Finding potential for a sphere, when to use laplace equation

1. Nov 26, 2014

cshanny

1. The problem statement, all variables and given/known data
This is example 3.9 in Griffiths Electrodynamics.
"A specified charge density σ(θ) (inclination angle) is glued over the surface of a spherical shell of radius R. Find the resulting potential inside and outside the sphere." The problem suggests that although it is possible to compute this by using the integral for potential V=(1/4πε)int[σ(θ)dA], it is much easier to do so by separation of variables.

2. Relevant equations
The solution to this example uses separation of variables, using the general solution to Laplace's equation in spherical coordinates.

3. The attempt at a solution
At the suggestion of the book, I correctly found the potential inside and outside of the sphere using the Laplace equation. My question is what in the problem signifies that this is most easily solved with Laplace equation and not, say, Gauss' law. I could certainly say that because the charge is on the surface of the sphere that the electric field inside is 0 and therefore the potential is constant. I could also find the electric field outside by integrating the charge density to find the total enclosed charge outside of the sphere (which yields zero...). I'm obviously missing something here.

2. Nov 26, 2014

Orodruin

Staff Emeritus
The enclosed charge for a gaussian surface outside the sphere is not zero, it is the total charge of the sphere. This way you would have to argue by symmetry that the electric field must be radial and integrate to find the potential.

3. Nov 26, 2014

cshanny

Sorry I left something out in my post. They actually give the charge distribution as kcosθ...so I calculated Qenclosed by integrating the charge density over the surface of the sphere. The fact that theres a sinθcosθ in the integral made it go to zero.

Also, I don't quite understand why Gauss' law is not applicable.

4. Nov 26, 2014

Orodruin

Staff Emeritus
Gauss law is applicable.
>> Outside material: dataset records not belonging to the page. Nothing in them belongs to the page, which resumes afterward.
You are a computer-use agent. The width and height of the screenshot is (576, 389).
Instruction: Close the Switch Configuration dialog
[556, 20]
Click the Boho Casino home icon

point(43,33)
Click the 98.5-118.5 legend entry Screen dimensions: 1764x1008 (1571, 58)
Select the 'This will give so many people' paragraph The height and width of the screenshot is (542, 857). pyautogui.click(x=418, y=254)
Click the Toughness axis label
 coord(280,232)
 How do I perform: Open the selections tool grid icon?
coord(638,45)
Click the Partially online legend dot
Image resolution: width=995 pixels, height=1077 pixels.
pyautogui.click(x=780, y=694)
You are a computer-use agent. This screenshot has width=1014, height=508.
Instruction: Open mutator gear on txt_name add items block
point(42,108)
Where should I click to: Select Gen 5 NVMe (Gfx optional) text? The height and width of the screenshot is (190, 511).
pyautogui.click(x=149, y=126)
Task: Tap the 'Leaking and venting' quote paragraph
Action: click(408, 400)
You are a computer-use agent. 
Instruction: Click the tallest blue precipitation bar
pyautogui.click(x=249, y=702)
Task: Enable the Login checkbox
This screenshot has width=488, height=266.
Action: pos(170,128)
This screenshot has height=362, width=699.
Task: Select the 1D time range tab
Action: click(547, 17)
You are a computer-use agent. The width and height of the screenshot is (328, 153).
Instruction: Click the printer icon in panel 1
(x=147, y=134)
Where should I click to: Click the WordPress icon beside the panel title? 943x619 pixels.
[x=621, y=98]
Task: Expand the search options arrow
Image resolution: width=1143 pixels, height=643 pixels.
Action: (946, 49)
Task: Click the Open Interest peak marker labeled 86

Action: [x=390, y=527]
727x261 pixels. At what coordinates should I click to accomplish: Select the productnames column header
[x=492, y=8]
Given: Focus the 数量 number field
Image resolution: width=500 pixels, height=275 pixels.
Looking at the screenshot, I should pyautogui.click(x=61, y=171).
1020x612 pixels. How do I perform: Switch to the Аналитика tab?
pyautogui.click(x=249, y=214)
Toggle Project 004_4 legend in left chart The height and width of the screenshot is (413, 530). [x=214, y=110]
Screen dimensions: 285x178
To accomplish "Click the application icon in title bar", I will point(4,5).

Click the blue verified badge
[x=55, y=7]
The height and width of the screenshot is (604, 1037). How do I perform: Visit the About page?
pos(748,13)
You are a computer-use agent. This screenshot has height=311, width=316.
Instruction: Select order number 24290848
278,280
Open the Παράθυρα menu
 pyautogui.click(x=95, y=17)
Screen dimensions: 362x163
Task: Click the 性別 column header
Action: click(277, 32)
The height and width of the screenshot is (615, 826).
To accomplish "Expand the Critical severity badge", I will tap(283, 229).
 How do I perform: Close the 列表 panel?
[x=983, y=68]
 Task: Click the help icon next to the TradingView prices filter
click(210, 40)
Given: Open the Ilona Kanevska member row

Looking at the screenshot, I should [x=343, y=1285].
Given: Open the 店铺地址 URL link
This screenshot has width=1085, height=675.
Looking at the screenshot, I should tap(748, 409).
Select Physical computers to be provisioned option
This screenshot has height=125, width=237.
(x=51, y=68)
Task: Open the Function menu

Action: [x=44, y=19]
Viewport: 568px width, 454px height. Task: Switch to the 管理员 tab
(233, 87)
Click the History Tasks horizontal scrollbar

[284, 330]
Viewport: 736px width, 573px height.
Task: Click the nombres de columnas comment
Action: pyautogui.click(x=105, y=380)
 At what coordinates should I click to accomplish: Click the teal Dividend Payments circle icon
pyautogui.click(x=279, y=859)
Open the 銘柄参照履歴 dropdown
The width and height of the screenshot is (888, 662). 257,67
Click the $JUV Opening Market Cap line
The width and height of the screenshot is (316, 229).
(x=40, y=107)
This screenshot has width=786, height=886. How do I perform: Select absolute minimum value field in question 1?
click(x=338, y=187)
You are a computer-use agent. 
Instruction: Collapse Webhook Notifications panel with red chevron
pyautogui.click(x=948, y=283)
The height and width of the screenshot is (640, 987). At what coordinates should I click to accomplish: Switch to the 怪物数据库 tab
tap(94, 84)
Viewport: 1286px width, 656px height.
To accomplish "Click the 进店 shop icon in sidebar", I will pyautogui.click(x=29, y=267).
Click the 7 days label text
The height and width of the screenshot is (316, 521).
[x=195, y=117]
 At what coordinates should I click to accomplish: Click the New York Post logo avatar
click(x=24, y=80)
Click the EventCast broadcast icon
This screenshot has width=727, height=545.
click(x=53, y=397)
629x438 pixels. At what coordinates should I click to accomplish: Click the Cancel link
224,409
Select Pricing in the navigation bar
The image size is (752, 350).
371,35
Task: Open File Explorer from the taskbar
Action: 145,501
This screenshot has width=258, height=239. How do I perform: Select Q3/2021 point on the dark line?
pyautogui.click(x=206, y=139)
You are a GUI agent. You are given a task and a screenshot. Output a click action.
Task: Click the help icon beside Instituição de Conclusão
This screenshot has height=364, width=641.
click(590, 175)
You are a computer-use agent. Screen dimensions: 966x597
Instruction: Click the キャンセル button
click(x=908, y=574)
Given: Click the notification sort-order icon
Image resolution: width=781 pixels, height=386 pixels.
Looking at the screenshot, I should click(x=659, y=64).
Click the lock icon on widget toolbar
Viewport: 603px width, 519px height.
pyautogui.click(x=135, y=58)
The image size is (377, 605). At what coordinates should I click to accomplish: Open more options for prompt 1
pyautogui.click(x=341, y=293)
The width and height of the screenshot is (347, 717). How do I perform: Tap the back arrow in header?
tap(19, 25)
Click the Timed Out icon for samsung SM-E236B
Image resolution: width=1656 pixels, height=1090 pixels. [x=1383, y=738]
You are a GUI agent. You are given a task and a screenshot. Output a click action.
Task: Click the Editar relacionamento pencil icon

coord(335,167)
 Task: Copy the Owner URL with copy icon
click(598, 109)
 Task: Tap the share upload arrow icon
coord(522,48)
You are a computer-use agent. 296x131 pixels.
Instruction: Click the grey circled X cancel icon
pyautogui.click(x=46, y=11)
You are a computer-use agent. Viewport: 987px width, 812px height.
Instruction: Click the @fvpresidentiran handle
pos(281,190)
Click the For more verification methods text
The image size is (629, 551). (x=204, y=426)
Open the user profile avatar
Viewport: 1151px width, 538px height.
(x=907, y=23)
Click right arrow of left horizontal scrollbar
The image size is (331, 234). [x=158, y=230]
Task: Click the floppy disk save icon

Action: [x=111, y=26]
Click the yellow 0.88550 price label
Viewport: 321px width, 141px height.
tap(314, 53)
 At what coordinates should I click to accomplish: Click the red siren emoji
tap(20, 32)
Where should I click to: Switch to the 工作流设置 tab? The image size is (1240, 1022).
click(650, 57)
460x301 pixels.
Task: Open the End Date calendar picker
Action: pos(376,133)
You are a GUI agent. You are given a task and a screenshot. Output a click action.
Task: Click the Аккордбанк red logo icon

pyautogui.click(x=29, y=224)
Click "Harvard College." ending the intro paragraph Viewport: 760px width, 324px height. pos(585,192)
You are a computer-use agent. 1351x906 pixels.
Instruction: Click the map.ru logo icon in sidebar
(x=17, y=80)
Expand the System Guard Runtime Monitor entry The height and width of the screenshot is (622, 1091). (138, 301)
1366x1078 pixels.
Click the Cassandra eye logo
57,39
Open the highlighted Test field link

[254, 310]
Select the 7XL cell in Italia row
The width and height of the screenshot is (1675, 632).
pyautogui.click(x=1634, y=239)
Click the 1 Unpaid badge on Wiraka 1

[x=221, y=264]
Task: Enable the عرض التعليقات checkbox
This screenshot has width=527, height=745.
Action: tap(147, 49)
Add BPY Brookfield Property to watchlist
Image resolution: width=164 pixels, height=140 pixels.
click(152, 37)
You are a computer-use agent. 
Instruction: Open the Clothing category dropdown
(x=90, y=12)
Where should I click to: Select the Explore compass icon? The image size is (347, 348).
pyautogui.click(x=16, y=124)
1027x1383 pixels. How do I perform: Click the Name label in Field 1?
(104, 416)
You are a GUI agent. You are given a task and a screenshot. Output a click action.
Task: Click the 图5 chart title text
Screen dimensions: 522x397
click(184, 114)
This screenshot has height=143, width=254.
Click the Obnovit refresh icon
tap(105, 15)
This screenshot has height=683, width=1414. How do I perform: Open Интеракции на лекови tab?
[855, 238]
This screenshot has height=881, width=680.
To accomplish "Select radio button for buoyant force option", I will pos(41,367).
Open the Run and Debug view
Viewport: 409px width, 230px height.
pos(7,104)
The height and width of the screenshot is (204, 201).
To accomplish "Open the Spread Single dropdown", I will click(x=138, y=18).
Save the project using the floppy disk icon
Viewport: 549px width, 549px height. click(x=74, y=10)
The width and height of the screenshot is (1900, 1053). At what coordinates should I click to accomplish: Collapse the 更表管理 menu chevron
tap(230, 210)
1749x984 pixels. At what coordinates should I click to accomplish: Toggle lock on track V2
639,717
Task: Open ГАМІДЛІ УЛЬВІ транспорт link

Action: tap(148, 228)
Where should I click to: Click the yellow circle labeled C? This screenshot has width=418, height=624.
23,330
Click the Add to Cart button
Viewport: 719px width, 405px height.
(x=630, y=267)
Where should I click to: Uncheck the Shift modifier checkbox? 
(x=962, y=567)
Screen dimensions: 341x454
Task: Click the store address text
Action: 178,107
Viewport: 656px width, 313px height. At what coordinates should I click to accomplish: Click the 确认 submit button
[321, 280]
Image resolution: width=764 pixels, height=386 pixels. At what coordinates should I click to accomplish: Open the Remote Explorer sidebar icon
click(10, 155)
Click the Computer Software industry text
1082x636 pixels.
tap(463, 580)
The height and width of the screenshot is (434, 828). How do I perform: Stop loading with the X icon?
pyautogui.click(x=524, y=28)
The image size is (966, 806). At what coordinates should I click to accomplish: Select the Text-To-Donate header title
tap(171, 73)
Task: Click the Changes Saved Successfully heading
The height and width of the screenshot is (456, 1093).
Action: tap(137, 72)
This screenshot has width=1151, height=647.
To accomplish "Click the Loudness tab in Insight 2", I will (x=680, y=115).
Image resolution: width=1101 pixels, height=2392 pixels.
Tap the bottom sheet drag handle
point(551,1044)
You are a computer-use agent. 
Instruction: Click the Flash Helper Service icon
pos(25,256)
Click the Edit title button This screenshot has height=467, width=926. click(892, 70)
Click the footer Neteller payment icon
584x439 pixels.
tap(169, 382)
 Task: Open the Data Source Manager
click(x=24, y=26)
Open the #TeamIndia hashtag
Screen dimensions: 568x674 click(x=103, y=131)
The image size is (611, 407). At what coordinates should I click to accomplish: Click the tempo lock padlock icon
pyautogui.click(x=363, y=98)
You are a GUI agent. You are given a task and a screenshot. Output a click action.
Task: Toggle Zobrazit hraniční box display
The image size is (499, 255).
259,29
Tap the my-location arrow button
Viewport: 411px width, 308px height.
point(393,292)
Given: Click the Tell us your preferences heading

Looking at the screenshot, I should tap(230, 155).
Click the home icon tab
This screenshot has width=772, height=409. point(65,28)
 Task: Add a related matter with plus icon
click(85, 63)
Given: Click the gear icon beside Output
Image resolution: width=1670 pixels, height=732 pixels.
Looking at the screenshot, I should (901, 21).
Your assumption that the field is purely radial and constant is not.

5. Nov 26, 2014

cshanny

Got it. How else can I approach this problem?

6. Nov 26, 2014

Orodruin

Staff Emeritus
What was wrong with solving the Laplace equation?

7. Nov 26, 2014

Orodruin

Staff Emeritus
Posting again to make sure you see it rather than miss my edit.

Of course, there are different methods available to solve the Laplace equation. One of them would be to integrate to sum up the contributions from each part of the surface. (Aka, Green's function methods)

8. Nov 26, 2014

cshanny

Nothing it worked just fine and I got the correct answer. I was just curious if there was any other obvious way of doing this.